Entries taken from a collection

****************

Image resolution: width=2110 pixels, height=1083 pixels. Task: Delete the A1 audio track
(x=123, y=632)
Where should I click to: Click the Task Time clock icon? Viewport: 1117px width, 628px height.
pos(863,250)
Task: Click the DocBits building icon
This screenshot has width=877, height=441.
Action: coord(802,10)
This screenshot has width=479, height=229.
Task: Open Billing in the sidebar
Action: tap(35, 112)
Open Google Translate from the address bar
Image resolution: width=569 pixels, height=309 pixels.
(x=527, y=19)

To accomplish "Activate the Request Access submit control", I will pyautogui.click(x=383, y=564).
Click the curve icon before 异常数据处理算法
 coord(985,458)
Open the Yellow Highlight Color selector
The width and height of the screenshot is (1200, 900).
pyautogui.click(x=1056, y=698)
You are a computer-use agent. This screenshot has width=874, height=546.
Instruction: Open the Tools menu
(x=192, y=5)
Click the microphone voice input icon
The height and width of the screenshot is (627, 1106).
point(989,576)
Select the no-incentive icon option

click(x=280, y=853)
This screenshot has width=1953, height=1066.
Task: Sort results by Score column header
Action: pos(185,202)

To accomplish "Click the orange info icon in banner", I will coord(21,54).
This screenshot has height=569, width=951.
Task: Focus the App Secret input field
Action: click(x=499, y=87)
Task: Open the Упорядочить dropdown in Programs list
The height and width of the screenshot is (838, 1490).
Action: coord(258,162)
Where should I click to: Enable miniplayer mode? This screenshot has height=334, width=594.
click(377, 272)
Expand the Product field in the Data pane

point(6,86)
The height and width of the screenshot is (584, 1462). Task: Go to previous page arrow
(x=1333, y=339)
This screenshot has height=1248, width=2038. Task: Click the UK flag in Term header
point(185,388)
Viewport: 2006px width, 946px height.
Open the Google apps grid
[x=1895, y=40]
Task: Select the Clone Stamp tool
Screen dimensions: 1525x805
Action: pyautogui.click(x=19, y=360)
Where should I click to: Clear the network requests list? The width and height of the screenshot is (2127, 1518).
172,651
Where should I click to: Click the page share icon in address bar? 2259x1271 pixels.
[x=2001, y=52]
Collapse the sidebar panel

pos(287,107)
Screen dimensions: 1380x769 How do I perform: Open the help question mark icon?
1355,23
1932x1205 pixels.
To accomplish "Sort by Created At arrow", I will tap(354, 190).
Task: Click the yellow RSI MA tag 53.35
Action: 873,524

****************

Instructions for the task ▸ An exact copy of every record is needed; write it out in full.

Answer to this task ▸
Image resolution: width=2110 pixels, height=1083 pixels. Task: Delete the A1 audio track
(x=123, y=632)
Where should I click to: Click the Task Time clock icon? Viewport: 1117px width, 628px height.
pos(863,250)
Task: Click the DocBits building icon
This screenshot has width=877, height=441.
Action: coord(802,10)
This screenshot has width=479, height=229.
Task: Open Billing in the sidebar
Action: tap(35, 112)
Open Google Translate from the address bar
Image resolution: width=569 pixels, height=309 pixels.
(x=527, y=19)

To accomplish "Activate the Request Access submit control", I will pyautogui.click(x=383, y=564).
Click the curve icon before 异常数据处理算法
 coord(985,458)
Open the Yellow Highlight Color selector
The width and height of the screenshot is (1200, 900).
pyautogui.click(x=1056, y=698)
You are a computer-use agent. This screenshot has width=874, height=546.
Instruction: Open the Tools menu
(x=192, y=5)
Click the microphone voice input icon
The height and width of the screenshot is (627, 1106).
point(989,576)
Select the no-incentive icon option

click(x=280, y=853)
This screenshot has width=1953, height=1066.
Task: Sort results by Score column header
Action: pos(185,202)

To accomplish "Click the orange info icon in banner", I will coord(21,54).
This screenshot has height=569, width=951.
Task: Focus the App Secret input field
Action: click(x=499, y=87)
Task: Open the Упорядочить dropdown in Programs list
The height and width of the screenshot is (838, 1490).
Action: coord(258,162)
Where should I click to: Enable miniplayer mode? This screenshot has height=334, width=594.
click(377, 272)
Expand the Product field in the Data pane

point(6,86)
The height and width of the screenshot is (584, 1462). Task: Go to previous page arrow
(x=1333, y=339)
This screenshot has height=1248, width=2038. Task: Click the UK flag in Term header
point(185,388)
Viewport: 2006px width, 946px height.
Open the Google apps grid
[x=1895, y=40]
Task: Select the Clone Stamp tool
Screen dimensions: 1525x805
Action: pyautogui.click(x=19, y=360)
Where should I click to: Clear the network requests list? The width and height of the screenshot is (2127, 1518).
172,651
Where should I click to: Click the page share icon in address bar? 2259x1271 pixels.
[x=2001, y=52]
Collapse the sidebar panel

pos(287,107)
Screen dimensions: 1380x769 How do I perform: Open the help question mark icon?
1355,23
1932x1205 pixels.
To accomplish "Sort by Created At arrow", I will tap(354, 190).
Task: Click the yellow RSI MA tag 53.35
Action: 873,524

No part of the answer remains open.